Thank you for reading UI Designer Weekly. See you next week.
We’re a couple weeks away from the wonders, the magic, the curtains-being-pulled on June 5th, WWDC23. My excitement has reached a maximum vibration wherein I am now numb to the feeling and have transcended into a pure zen state.
I am ready to receive the beauty and creativity contained within each announced innovation. My life, ready to subtly reorganize itself to make room for a new feature. My mind, ready to play the toddler’s game of trying to fit my ideas into the square-and-circular (squircular?) holes of Apple’s new operating systems.
Today though, we have something wonderful to look at. A true gem of the kind that inspired me to originally start this newsletter. Apple’s new Assistive Access, announced this week on Apple Newsroom, debuts what Apple refers to as a distillation of app designs that make apps easier to access for those with cognitive disabilities.

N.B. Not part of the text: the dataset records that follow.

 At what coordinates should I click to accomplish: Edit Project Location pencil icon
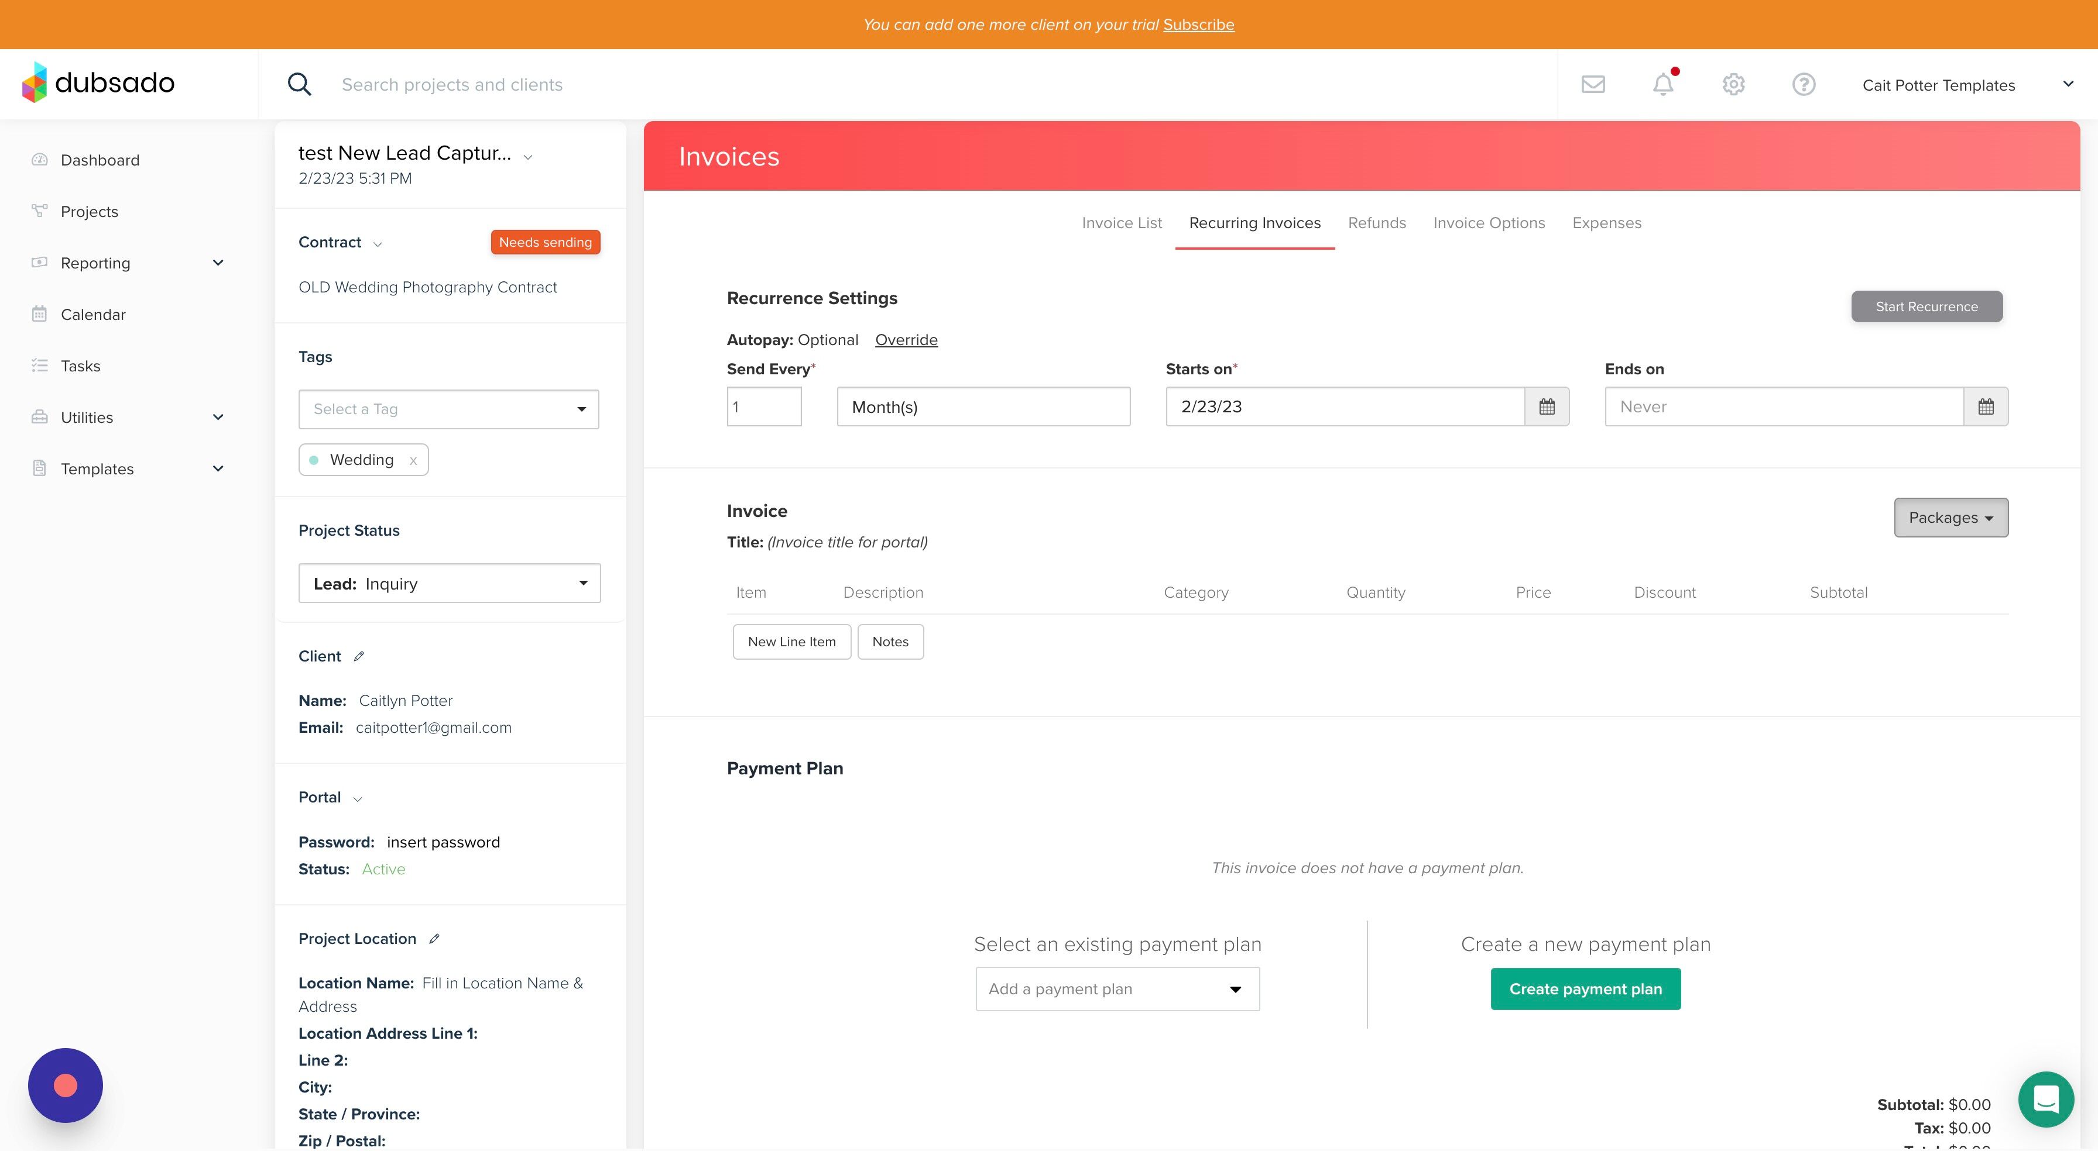pos(434,939)
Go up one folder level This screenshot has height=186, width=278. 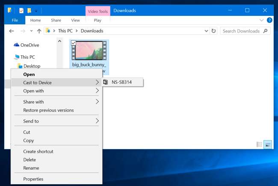tap(39, 31)
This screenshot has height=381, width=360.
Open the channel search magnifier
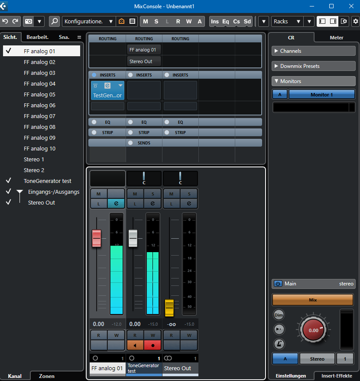(x=54, y=21)
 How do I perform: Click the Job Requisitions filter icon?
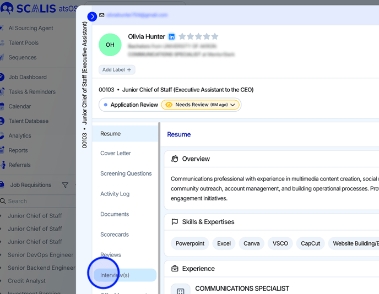[x=65, y=185]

What follows in this week’s issue is a collection of Assistive Access designs from this announcement. We’ll look at each and appreciate something about the design and the way it distills an app’s design.
There is something beautiful, functional, and abstract here in all this. The foundations of human-computer interaction are on display with the signature touch of Apple Design. Tapping on an app to “open it” or “enter it” remains an abstract human invention. What Apple would do to reduce the cognitive load of these interactions, and to support people wanting to use their devices to make calls, take photos, and listen to music, we now get to see and study in plain view.
I hope you find something here that you can mix into your own design work. Thank you for reading UI Designer Weekly. —S
Thank You for Welcoming Me Into Your Home
I once read cautionary design advice: when designing an interaction, make sure to design from the beginning of the interaction. If you’re designing a photo editing screen, make sure to consider how someone arrives at that screen. It’s not enough to design the middle of the interaction. The Assistive Access Home Screen design displayed here represents this idea done right. I love that apps can be displayed in a grid or in a list. I love that there is an icon, a title, a background color, and a shadow. This is thought put into the beginning of the entire Assistive Access experience to prepare people for the middle.
I Put Up These Pictures the Other Day
Apps opened in Assistive Access display their app icon and app name in the top corner. This might be a great reminder for us to keep the most relevant information visible in our designs. In the experience of Assistive Access, it’s not too much information to remind someone which app they’re in by showing the name and the icon nice and big all the time.
Second, the elements of this design are arranged vertically with no layering. There is a title area, a scrolling area, and a big back button. Seeing a major button like Back displayed at the bottom is amazing, and those who think about reachability and what is easiest for the hand to reach will be pleased. Take a second to take in the absence of decoration—lines, toolbars, blurred backgrounds. Not in sight and I don’t miss them.
You’re Going to Want to See This
Camera in Assistive Access carries on the same shapes and layout we saw in Photos, except here there is a layered button for Take Photo. What strikes me here is the existence of labels on each button that have an icon and a title. Even in the Assistive Access experience, where cognitive load is the primary focus, these designs contain and icon along with a title (as opposed to either one alone). This tells me that we can look through our designs for where we might have buttons without icons, or icons without titles, and look for opportunities to pair them up to make buttons easier to recognize.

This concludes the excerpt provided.